Testo da leggere:
#####

In diritto ci sono sia delle norme per gli invalidi e gli handicappati, sia altre destinate ai meno abbienti e, i minorenni beneficiano di una determinata attenzione.

 Una recente sentenza della Suprema Corte di Cassazione ha stabilito che il giudice può disporre in modo legittimo il collocamento di un minorenne in una casa famiglia se il genitore al quale è affidato si dimostra molto protettivo da potere essere lesivo per il benessere fisico e psichico del proprio figlio.

 In questo articolo scriveremo dei casi nei quali un minorenne viene collocato in una casa famiglia.

     Indice

  1. In che cosa consiste una casa famiglia?
  2. A che cosa serve una casa famiglia?
  3. Le differenze tra casa famiglia e comunità educativa
  4. I casi nei quali un minorenne va in casa famiglia

1. In che cosa consiste una casa famiglia?

#####

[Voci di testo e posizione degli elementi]
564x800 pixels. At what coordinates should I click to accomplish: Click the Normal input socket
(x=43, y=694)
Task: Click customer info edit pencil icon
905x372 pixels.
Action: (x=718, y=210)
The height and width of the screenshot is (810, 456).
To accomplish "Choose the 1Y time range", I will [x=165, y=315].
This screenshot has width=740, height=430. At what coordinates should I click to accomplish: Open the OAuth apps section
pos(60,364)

#####

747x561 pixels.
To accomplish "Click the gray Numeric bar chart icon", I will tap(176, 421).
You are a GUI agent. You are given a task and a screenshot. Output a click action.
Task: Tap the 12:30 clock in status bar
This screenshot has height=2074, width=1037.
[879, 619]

#####

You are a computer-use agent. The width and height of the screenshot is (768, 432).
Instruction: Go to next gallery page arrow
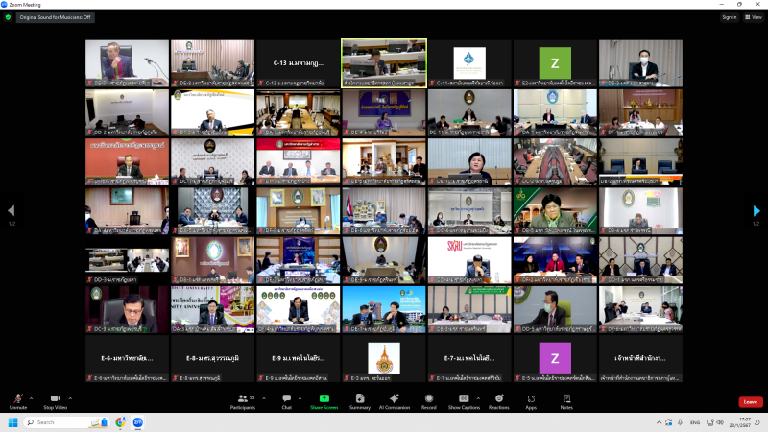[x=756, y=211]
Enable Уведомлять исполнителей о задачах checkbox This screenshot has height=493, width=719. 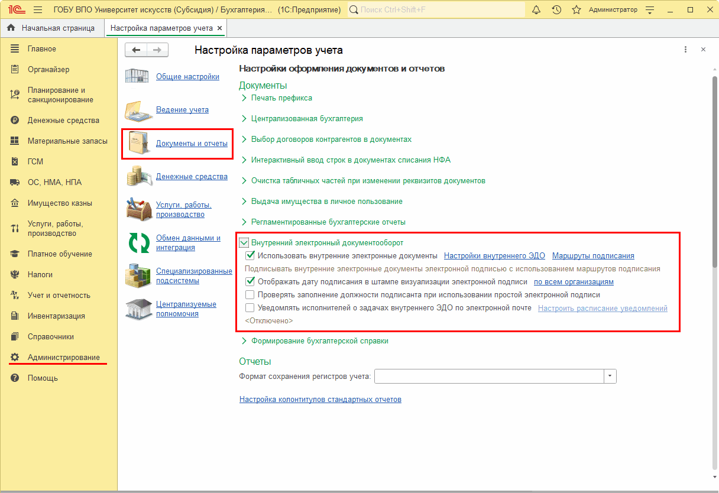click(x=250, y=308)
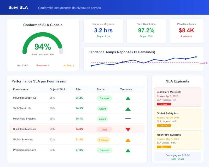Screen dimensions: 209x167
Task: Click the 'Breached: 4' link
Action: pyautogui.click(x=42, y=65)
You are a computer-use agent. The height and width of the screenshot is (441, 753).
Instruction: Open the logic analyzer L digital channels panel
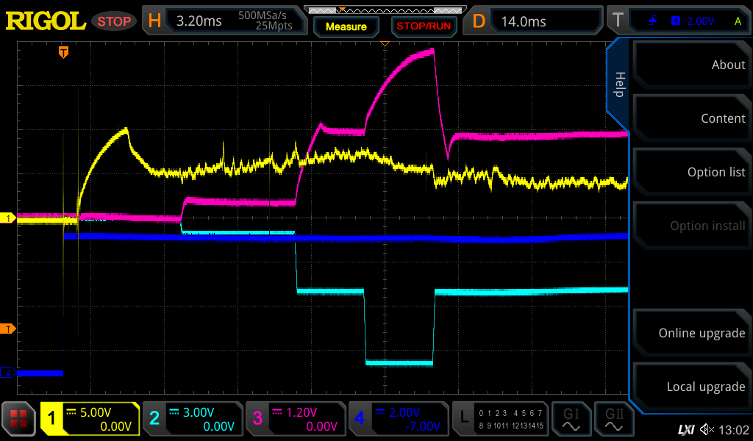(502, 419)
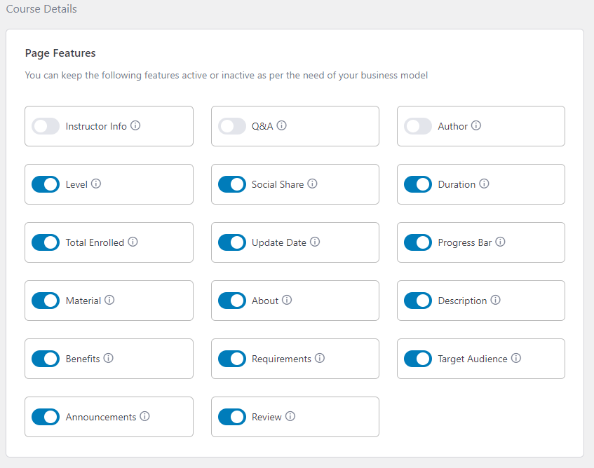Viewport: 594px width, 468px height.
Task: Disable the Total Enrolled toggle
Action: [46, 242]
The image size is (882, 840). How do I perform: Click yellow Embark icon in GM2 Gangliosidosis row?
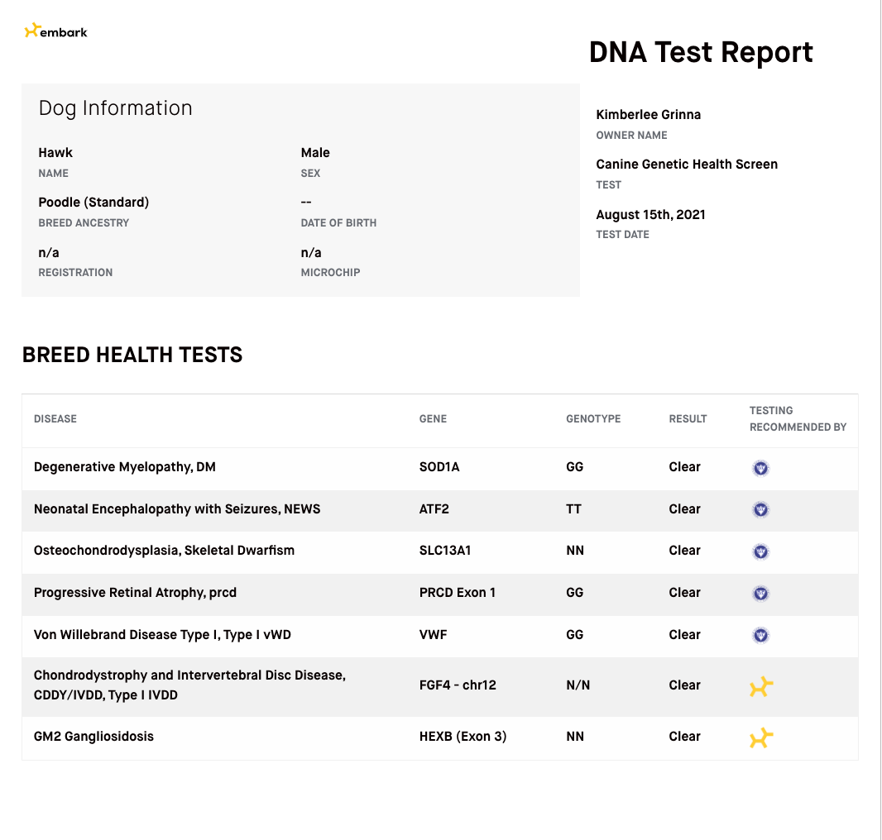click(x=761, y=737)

#####

Consegna: Riporta tutti i titoli delle sezioni elencati nell'indice del testo sulla casa famiglia.

Soluzione svolta:
1. In che cosa consiste una casa famiglia?
2. A che cosa serve una casa famiglia?
3. Le differenze tra casa famiglia e comunità educativa
4. I casi nei quali un minorenne va in casa famiglia